When Will Somebody Stop Thinking of the Children?
At Spiked, Brendan O'Neill has a characteristically interesting take on the way kids make such top-notch war propagandists:
Increasingly, the Middle East is viewed through the eyes of a child. In culture, media and politics, images and stories of Lebanese, Palestinian and increasingly Israeli children, too, are dominant. There are films, both documentaries and fictional features, that tell the story of the Middle East from 'the children's view', which provide, according to one gushing report, a 'deeply humanistic insight into the complexities of the Middle East conflict that political analysis or frontline news coverage often lacks' (4). Journalists and photographers on the ground constantly seek out children, whether it's Palestinian kids throwing stones or Israeli kids weeping at the funeral of a loved one killed in a suicide bombing. Even the West's political interventions in the Middle East are increasingly conducted in the name of children. UN officials and NGOs chastise Israel for failing to adhere to the UN Convention on the Rights of the Child in its treatment of young Palestinians, as if Israel is an errant father and the Palestinians its wide-eyed charges (5).

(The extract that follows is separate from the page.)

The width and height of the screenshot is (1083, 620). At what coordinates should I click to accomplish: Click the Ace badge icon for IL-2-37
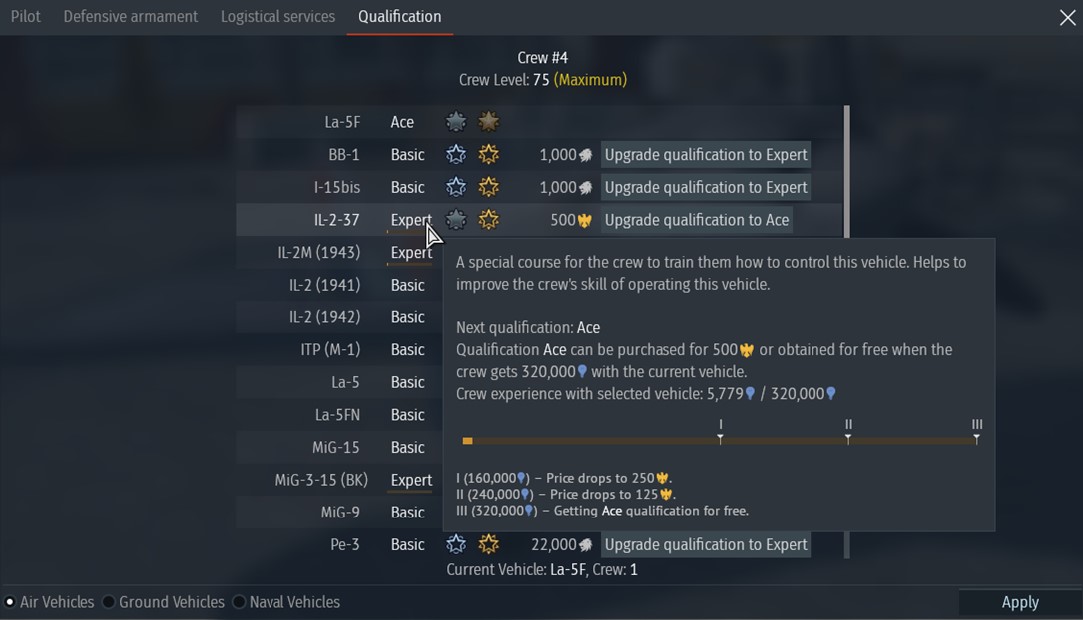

This infantilisation of Israel, Palestine and now Lebanon shows the true relationship between the West and the Middle East today. It suggests that what really motivates Western media and political interest in the Israel-Palestine and Israel-Lebanon conflicts is less political solidarity, or anything to do with liberty or justice, but more a vicarious politics of pity. Images and stories of distressed children allow Western commentators and viewers to feel simultaneously upset and superior; it gives them both an emotional kick and makes them feel like responsible adults who wish to care for these damaged children far, far away.
This is a legitimate point, but I have to ask: when were things any different? I'd say the new characteristic in the latest Lebanon war was that all those Beirut hipsters provided something usually lacking in the dead-child-heavy coverage of Arab-Israeli conficts: a substantial number of westernized Arab sophistos with good English skills who were able to do talking-head duties on the news networks. The icons of Arab self-pity—dusty dead children, shrieking old women in chadors, trashed extended-family homes—have been with us since the beginning of time, and have never produced much emotional effect on American audiences. It was the large numbers of American-looking people on the receiving end of the Israeli offensive that made this event different. The argumentum ad puerum is by contrast an old chestnut that gets rolled out because it's easy to use. O'Neill sees a sinister purpose in all this:
The new child's-eye view of the Middle East also has the effect of reducing the debate about the future of the region to the level of a childish spat. Some argue that interviewing and photographing children captures the essence of the Middle Eastern conflict in a way that news reportage or analysis fails to. 'The kids', apparently, speak more truthfully and profoundly about their lives and experiences, because they are unpolluted by adult politics and outlooks. In fact, as anyone who has ever met a child will know, children can be extremely prejudiced and blinkered in their views. In fact, it seems that one reason why some reporters and filmmakers are drawn to the children of the Middle East is because they express the region's various prejudices in a sometimes shocking and unguarded way, thus sustaining the idea that this is a deeply bred and largely intractable conflict.
We should be so lucky. If dead child porn really had the capacity to make the Arab-Israeli conflict appear intractable to Americans, that would be a reason to favor it, because it might finally convince us to steer clear of the whole business.